My code is 99% identical to the official guide; the only change I made was replacing the 8B model in the guide with the 2B model for fine-tuning.
After fine-tuning, I confirmed that the QLoRA adapter was saved correctly.
Excited and happy, I moved the saved QLoRA adapter and the Qwen3-VL-2B-Instruct model to my vLLM server.
Then I ran a command to start model serving with vLLM as shown below. (For reference, the vLLM server has no issues—it was already serving official Qwen3-VL models.)
command = [
sys.executable,
"-m", "vllm.entrypoints.openai.api_server",
"--model", "./Qwen3-VL-2B-Instruct",
"--max_model_len", "3500",
"--gpu_memory_utilization", "0.85",
"--trust-remote-code",
"--host", "0.0.0.0",
"--port", "8888",
# for lora adapter
"--enable-lora",
"--max-lora-rank", "16", # LoRA rank
"--max-loras", "1",
"--max-cpu-loras", "1",
"--lora-modules", "adapter0=./my_lora_adapter"
]
I waited for vLLM to properly load the QLoRA adapter, but the following problem occurred. This same issue happened even when I retrained LoRA using Unsloth with 2B, 4B, and 8B models.

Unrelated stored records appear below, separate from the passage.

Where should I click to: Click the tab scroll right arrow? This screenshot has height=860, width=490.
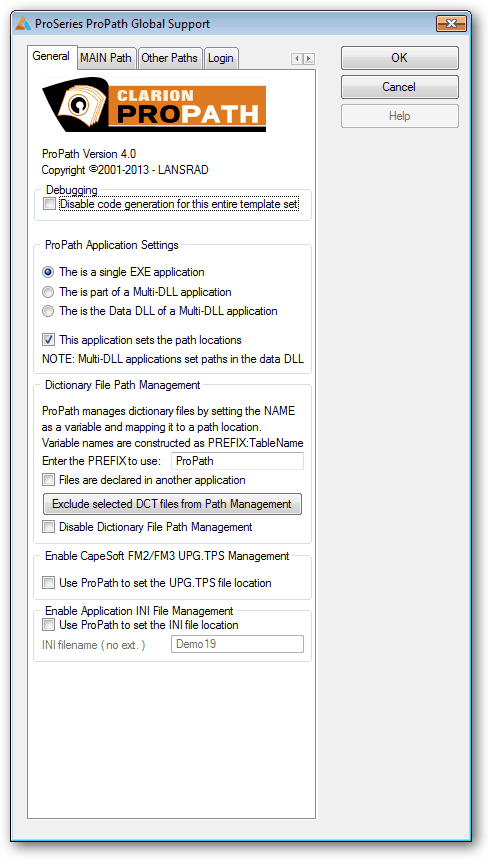point(309,59)

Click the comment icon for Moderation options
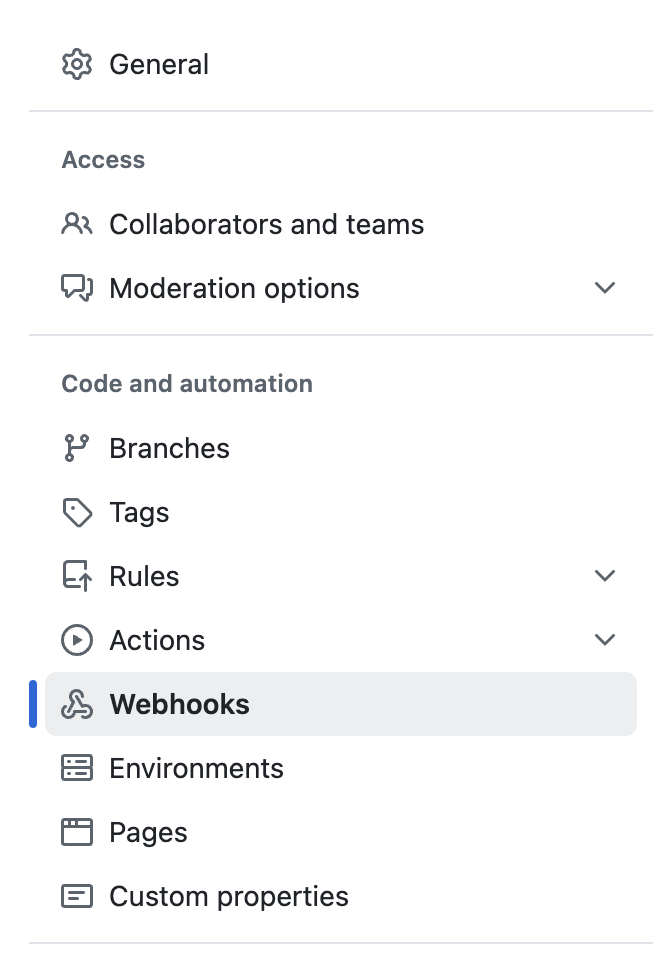(x=77, y=288)
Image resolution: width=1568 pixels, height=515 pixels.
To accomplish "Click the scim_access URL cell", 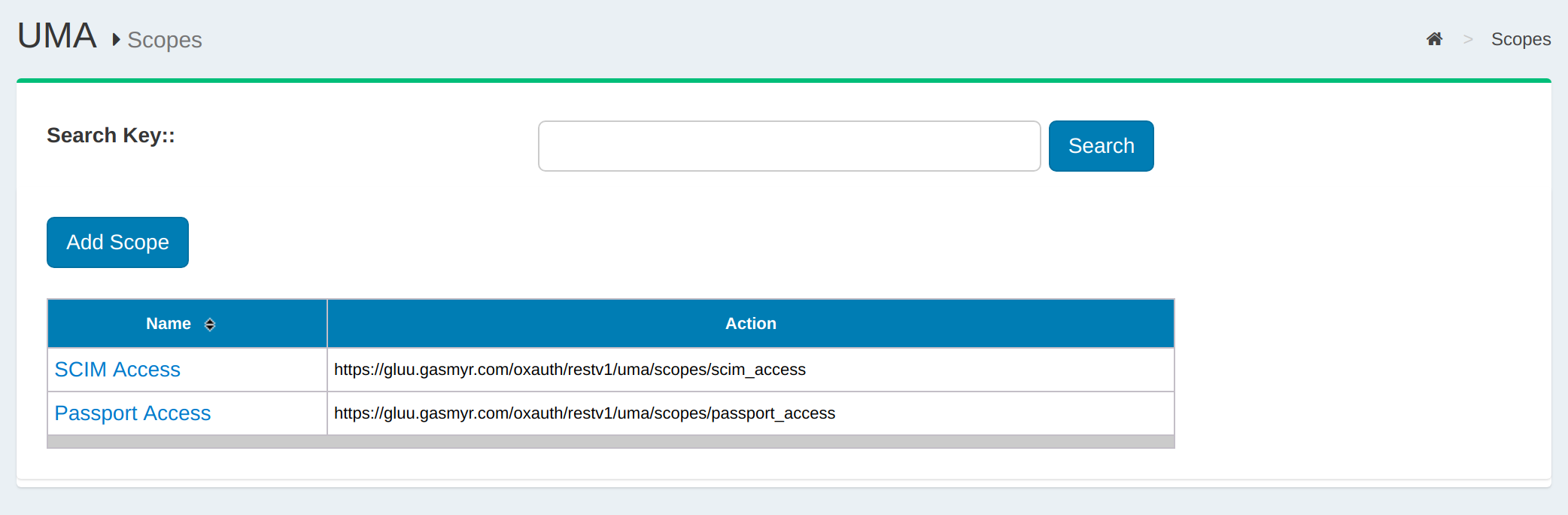I will coord(570,370).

When I was feeling hopeless, I tried merging the model instead of saving the LoRA adapter separately by using the save_pretrained_merged() function as shown below, and then vLLM was able to load and perform inference normally:
save_pretrained_merged( f"my_16bit_model", tokenizer, save_method="merged_16bit")
However, I don't want to merge the models—I want to load only the LoRA adapter. I’ve seen many posts from others experiencing the same error. As of now, what can I do to resolve this issue?